Accessorize: even if I just put on earrings or a scarf with my yoga pants and gray sweater, I feel a little more put together.
Occasionally painting my toenails (when I can reach them) or getting pedicures. Nice feet make me feel like I have it way more together than I do.
Doing something crafty after E goes to bed. Even if it's just knitting something simple. Making things makes me feel more productive.
Hope you are feeling un-Ugh soon! XO
I'm ugh right along with you. It will get better. It has to, right? Right?!?!
ReplyDeleteThanks, guys! I've decided that it's pointless to try to go all out on days where it's just me and the girls, but maybe some mascara and if I try not to wear anything stained. However... on days when I have a few extra minutes, like when Kurt is home, I'm totally going to start wearing makeup and trying to at least make an effort to look semi-not disgusting. I've gotten some tips from facebook and Feather that I'm totally going to incorporate. I think I might also have to break down and buy some new clothes, maybe. And mama, I think it totally has to get better! When our kids are at school all all day, maybe! haha, who knows, but it can't go on like this forever!

Exercises to complete:
a) Answer each question about the blog comments in a few words.
(i) What crafty activity does the first commenter say she might do after E goes to bed?
(ii) On what kind of days does the final commenter plan to start wearing makeup?
(iii) Where did the final commenter get tips she plans to use?
b) Write the next part of the blog comments, picking up right after their final sentence.

Record set:
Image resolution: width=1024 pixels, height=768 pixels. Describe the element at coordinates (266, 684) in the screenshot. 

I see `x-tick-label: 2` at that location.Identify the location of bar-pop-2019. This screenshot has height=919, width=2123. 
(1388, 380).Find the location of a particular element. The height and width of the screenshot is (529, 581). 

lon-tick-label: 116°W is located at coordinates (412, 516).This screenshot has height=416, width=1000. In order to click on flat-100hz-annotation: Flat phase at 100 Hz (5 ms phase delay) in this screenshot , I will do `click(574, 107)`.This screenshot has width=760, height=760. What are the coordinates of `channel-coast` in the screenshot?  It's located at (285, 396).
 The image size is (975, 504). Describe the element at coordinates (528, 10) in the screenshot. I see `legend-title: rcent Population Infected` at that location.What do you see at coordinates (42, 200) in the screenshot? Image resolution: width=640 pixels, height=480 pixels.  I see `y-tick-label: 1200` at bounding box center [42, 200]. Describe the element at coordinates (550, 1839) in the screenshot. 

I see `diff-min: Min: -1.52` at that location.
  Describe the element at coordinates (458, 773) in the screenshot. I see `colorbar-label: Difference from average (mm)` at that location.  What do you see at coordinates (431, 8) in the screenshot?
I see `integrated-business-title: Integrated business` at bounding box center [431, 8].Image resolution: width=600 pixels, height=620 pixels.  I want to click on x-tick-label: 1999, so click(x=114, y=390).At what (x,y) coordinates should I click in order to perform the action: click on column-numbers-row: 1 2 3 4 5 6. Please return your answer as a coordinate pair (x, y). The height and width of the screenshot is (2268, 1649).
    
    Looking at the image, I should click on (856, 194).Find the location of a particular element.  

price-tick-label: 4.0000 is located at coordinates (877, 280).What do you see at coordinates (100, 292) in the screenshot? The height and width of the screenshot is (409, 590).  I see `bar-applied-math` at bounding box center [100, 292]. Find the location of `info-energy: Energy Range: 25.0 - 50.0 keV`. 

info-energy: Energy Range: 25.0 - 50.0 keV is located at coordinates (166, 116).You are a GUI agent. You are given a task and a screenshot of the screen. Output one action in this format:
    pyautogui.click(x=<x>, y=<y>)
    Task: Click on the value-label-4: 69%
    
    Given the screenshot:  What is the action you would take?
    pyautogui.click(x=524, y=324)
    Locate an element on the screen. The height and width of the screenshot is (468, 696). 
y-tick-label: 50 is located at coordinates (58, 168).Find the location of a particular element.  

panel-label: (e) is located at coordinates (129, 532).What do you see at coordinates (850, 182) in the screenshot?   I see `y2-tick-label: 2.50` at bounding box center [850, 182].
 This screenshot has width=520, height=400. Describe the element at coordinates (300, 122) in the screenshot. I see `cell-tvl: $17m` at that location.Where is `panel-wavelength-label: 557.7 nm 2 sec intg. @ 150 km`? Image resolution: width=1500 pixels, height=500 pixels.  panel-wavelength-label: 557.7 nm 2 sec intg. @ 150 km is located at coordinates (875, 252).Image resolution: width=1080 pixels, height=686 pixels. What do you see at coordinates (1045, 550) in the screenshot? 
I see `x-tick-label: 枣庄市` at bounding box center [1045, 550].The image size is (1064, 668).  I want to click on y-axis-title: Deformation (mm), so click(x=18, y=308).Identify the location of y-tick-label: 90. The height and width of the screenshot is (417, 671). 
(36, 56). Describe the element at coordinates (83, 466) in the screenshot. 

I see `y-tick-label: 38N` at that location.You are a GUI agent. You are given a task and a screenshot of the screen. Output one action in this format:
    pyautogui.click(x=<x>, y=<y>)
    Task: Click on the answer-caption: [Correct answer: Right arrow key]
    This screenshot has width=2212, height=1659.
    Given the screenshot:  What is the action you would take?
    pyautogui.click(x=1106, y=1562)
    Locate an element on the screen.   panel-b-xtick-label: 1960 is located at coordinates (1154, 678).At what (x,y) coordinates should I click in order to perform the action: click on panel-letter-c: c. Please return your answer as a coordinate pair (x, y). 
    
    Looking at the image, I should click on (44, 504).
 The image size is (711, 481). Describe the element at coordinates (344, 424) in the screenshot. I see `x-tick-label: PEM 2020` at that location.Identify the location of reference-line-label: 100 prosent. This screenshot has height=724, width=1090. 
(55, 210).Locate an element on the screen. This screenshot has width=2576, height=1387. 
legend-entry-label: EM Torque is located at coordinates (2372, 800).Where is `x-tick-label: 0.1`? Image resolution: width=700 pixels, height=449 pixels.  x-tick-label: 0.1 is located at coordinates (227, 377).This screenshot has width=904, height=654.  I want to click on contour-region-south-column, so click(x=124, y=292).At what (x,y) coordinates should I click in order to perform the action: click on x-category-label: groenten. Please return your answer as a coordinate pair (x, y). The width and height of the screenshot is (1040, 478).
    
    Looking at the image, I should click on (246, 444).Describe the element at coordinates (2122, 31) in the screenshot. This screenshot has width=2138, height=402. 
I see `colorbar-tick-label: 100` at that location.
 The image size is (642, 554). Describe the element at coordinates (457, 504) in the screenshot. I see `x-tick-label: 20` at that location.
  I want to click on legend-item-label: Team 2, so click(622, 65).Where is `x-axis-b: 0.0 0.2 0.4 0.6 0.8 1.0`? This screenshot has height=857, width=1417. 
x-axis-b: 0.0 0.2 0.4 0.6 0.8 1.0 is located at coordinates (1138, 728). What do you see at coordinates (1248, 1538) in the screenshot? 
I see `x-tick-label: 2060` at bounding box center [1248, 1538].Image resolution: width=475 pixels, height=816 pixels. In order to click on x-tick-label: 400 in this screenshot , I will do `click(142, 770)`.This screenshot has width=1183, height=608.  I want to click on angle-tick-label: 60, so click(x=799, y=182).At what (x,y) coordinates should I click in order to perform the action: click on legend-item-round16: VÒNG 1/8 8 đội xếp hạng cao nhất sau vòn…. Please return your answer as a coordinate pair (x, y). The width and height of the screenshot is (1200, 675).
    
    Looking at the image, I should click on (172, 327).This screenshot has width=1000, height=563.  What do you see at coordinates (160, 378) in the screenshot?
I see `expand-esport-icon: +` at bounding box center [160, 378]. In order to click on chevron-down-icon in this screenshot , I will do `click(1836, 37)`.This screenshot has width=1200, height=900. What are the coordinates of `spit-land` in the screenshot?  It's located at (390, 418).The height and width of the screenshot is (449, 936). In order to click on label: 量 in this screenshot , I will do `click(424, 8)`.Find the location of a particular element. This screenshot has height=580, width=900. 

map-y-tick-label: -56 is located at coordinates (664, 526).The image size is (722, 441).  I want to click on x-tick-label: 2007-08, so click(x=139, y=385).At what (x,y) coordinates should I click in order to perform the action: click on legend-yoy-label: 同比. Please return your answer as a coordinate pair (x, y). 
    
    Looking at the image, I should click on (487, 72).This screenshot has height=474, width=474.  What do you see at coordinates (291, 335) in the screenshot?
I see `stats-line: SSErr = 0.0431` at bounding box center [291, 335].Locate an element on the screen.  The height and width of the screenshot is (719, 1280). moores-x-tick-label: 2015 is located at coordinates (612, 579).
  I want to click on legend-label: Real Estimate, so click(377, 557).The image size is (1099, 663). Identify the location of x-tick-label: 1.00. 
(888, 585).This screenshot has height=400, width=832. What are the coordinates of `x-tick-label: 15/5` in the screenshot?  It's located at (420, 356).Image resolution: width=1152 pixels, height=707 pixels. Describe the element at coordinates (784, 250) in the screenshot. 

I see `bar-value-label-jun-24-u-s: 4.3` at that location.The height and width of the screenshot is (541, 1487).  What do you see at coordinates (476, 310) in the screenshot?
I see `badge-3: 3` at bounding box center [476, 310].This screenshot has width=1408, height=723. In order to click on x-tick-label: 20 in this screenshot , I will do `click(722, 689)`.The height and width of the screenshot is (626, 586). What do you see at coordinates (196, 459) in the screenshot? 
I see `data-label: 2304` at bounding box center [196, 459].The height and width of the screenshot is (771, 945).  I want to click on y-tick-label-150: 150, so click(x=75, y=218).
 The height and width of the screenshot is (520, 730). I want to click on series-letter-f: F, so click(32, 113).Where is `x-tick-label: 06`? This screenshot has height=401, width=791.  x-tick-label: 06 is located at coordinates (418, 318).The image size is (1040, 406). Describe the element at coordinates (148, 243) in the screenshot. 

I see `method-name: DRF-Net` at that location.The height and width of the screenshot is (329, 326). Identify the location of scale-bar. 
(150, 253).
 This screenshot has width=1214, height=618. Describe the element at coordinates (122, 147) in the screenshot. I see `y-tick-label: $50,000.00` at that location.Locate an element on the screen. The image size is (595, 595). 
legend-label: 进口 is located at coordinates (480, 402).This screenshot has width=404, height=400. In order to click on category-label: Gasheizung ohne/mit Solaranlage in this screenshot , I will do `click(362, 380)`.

Results by task:
a)
(i) Knitting something simple.
(ii) Days when she has a few extra minutes, such as when Kurt is home.
(iii) From Facebook and Feather.

b)
ReplyDeleteHang in there sweet sista!! I know the feelings! I love your list as always, and I am jealous of your plants. ;) I CANT wait to have tomato plants to tend to. For now, we are waiting on a good stretch of dry weather so we can till the ground.
ReplyDeleteI love that you took yourself on a bike ride after a particularly stressful day. That's what I need to do--hash it out; run it out.
Things I do to make myself feel a bit better amidst the kiddie chaos--hit the gym, get fully ready, pinterest always inspires, think about or read good books...and talks with the sisters always helps.
Hope you and your sweet family have a fabulous Easter weekend!
Cassie
what heather said - mascara does wonders. and pink eye shadow. i make an effort to look like ME in the mornings. i don't own sweatpants/yoga pants (okay, i lied, i do, but i never wear them). it's my way of feeling human, i guess. i feel so BLAH in a tshirt/jeans that i just don't wear them. that said, i also don't get fancy - i have my red mary janes and wool socks and that's what gets put on with whatever nice shirt i grab to wear with jeans. :)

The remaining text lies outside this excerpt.